RECORDS TO PROCESS.
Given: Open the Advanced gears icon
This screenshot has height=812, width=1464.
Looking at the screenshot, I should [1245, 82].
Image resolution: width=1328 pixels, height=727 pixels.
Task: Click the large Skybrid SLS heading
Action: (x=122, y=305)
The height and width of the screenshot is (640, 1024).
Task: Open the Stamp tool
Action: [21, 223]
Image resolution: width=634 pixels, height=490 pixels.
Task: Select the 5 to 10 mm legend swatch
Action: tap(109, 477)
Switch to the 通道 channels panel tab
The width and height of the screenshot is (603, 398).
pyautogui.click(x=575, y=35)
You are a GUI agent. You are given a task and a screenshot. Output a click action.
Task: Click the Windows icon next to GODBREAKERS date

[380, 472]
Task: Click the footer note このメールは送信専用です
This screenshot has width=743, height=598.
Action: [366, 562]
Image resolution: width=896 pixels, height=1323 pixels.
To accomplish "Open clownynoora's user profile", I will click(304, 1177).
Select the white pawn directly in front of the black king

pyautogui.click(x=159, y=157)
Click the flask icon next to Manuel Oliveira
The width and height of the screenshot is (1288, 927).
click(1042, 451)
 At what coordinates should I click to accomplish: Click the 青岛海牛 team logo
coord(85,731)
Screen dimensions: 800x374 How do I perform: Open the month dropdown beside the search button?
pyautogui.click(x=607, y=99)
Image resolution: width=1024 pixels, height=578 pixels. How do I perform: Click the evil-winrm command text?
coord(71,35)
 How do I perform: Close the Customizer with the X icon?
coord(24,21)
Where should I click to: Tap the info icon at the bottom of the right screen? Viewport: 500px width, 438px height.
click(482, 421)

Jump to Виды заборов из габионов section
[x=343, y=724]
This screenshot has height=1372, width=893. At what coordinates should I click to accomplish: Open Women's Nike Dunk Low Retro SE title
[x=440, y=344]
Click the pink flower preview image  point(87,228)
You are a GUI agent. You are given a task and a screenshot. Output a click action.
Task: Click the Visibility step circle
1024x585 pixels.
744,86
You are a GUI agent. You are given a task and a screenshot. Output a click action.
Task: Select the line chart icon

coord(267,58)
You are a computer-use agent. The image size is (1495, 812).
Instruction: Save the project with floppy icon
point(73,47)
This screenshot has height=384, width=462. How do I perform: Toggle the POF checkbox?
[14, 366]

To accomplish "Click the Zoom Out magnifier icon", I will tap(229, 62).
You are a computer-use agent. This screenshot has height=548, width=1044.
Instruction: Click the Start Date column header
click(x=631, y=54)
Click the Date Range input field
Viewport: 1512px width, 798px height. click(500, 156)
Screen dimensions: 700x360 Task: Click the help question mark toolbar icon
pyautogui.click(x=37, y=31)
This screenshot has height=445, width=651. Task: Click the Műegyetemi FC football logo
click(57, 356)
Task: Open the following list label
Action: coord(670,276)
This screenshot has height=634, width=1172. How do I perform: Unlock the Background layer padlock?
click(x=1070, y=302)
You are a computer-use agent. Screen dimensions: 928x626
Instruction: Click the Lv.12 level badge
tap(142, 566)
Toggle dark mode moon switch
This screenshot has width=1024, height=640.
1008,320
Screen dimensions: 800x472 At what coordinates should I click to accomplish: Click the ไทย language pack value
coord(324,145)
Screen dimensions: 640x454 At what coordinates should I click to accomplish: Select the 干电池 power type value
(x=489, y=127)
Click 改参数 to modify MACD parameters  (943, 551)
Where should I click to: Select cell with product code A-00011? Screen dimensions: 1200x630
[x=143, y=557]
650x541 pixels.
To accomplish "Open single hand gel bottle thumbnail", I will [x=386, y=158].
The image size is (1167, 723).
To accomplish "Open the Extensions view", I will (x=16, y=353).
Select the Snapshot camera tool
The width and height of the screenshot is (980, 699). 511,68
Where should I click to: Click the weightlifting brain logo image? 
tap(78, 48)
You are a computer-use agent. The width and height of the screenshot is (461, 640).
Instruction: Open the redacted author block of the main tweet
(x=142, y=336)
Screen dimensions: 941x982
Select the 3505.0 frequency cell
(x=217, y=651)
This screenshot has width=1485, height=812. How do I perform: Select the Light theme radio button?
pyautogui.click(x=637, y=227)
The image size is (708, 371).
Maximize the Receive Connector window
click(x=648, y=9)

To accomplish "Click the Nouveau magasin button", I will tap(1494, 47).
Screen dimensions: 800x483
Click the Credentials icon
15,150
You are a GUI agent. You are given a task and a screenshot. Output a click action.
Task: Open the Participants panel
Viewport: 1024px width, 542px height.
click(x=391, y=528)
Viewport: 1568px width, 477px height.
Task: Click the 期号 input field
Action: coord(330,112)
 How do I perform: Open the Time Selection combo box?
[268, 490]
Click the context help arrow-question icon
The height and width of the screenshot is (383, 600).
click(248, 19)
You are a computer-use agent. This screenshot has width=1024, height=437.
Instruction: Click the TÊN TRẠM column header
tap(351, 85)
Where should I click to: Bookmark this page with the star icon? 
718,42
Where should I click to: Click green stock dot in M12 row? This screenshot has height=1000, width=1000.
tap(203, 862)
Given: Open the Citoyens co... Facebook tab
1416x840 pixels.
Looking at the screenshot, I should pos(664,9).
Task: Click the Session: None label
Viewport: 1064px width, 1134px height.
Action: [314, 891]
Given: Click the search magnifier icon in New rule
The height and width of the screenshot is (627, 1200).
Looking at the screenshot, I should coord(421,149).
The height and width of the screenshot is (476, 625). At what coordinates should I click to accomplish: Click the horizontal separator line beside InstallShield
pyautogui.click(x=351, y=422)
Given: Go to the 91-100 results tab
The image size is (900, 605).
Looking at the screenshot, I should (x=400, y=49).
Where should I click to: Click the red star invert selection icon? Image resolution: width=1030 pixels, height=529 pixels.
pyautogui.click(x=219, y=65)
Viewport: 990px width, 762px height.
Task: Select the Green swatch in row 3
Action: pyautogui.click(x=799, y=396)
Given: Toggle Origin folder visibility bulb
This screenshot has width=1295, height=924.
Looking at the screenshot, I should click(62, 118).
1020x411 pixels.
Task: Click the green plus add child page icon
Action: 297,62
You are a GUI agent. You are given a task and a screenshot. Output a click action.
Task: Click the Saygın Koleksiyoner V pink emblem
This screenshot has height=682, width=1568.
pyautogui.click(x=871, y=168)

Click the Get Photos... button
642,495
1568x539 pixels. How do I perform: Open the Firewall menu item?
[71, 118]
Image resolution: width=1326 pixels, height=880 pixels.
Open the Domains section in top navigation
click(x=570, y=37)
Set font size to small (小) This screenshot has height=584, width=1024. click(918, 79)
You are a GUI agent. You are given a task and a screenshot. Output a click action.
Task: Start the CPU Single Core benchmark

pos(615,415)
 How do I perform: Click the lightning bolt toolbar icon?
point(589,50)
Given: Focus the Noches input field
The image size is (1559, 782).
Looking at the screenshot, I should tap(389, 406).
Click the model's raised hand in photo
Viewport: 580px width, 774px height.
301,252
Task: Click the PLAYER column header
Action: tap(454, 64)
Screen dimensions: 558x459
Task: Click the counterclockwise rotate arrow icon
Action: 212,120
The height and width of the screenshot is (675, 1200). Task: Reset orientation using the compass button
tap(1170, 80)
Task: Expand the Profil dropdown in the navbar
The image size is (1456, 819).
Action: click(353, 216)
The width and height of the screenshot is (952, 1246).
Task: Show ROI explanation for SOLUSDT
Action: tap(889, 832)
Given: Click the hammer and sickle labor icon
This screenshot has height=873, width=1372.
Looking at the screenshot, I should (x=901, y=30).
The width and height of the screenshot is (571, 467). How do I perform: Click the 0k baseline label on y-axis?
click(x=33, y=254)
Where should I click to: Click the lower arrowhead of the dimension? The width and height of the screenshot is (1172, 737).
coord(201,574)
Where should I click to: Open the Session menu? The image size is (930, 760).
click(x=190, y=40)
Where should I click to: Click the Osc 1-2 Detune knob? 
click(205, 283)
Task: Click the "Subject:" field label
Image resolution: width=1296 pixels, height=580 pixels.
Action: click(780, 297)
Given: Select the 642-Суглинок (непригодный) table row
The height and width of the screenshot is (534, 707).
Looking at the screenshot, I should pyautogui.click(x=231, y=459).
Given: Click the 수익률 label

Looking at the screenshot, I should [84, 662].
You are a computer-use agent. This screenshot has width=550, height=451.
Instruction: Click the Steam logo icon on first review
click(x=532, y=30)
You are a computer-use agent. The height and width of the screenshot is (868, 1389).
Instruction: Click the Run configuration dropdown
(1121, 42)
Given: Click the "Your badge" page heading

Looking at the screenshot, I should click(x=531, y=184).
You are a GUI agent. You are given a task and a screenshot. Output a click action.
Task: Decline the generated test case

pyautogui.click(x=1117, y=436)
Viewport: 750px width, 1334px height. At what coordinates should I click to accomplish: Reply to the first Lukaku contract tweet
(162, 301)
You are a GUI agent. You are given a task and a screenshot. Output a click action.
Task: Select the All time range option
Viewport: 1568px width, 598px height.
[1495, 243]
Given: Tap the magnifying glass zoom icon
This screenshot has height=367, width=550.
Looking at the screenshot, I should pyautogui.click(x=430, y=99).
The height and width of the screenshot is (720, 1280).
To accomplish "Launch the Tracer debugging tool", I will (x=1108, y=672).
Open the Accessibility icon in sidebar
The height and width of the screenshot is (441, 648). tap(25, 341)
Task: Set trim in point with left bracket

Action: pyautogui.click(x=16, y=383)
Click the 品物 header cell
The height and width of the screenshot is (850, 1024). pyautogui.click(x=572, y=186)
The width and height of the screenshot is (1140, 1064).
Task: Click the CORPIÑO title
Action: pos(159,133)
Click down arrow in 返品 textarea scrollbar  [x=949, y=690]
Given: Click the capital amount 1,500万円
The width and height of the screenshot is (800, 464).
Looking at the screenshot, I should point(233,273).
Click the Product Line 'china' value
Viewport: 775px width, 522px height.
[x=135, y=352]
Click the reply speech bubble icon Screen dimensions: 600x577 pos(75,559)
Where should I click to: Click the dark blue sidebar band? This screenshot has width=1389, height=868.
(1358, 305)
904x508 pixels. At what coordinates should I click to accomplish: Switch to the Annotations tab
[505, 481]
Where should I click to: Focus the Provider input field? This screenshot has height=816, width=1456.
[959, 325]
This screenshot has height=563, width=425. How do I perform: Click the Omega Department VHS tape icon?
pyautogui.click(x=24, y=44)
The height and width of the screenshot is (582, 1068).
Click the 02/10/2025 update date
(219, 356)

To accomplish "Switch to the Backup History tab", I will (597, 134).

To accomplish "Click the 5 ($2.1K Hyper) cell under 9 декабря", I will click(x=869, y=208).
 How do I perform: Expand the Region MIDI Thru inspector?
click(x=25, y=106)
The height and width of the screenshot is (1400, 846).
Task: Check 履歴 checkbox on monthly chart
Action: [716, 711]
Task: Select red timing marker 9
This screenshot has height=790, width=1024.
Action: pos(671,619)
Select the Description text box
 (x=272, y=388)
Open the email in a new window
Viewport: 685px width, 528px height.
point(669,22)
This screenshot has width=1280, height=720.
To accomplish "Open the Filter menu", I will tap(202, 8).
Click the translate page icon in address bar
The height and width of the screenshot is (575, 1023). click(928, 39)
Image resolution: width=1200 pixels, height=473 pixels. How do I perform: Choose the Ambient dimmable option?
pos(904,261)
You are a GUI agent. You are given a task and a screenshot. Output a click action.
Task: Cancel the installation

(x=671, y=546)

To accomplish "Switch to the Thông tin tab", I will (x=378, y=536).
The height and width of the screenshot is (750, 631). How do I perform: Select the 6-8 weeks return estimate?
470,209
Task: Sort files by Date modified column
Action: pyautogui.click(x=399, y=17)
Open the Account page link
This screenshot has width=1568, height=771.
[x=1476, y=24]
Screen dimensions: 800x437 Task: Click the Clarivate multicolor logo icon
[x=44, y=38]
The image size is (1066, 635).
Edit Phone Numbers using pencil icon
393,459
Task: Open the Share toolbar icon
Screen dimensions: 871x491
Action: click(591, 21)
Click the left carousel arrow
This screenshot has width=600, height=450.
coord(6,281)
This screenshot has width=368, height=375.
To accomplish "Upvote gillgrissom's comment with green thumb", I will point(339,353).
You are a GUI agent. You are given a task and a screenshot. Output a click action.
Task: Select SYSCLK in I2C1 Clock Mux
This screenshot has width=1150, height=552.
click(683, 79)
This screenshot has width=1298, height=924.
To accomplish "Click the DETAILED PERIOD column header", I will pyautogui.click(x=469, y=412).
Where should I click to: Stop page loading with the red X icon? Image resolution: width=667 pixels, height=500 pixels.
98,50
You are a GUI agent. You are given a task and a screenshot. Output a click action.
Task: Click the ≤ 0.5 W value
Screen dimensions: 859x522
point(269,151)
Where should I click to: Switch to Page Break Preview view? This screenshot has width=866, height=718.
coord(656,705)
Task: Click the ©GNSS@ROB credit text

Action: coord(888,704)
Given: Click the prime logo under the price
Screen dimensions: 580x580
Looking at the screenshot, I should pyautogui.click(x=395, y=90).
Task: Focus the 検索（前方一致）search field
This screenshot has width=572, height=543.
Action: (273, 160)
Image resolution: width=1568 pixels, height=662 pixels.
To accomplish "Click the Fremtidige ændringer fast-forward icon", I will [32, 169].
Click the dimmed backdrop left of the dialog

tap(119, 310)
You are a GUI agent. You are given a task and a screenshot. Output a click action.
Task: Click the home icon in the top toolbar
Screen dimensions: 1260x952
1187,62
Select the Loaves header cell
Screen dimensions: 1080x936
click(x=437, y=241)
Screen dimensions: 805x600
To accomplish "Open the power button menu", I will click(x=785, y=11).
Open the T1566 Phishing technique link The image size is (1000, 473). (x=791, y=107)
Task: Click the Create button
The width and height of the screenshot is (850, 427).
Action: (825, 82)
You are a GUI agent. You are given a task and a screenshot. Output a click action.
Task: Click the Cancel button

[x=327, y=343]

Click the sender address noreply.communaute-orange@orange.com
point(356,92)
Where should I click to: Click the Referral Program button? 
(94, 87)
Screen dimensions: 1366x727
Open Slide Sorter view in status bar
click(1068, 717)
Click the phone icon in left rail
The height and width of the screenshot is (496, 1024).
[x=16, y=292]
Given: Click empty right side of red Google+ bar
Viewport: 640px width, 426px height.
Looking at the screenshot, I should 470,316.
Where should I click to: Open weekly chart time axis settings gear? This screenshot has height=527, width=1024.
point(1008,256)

WHAT TO DO. Nothing but the lines from the one with "Task: Click the Cancel button" through the final line of the data above should be output, exactly as written.

RESPONSE TO THIS TASK.
Task: Click the Cancel button

[x=327, y=343]

Click the sender address noreply.communaute-orange@orange.com
point(356,92)
Where should I click to: Click the Referral Program button? 
(94, 87)
Screen dimensions: 1366x727
Open Slide Sorter view in status bar
click(1068, 717)
Click the phone icon in left rail
The height and width of the screenshot is (496, 1024).
[x=16, y=292]
Given: Click empty right side of red Google+ bar
Viewport: 640px width, 426px height.
Looking at the screenshot, I should 470,316.
Where should I click to: Open weekly chart time axis settings gear? This screenshot has height=527, width=1024.
point(1008,256)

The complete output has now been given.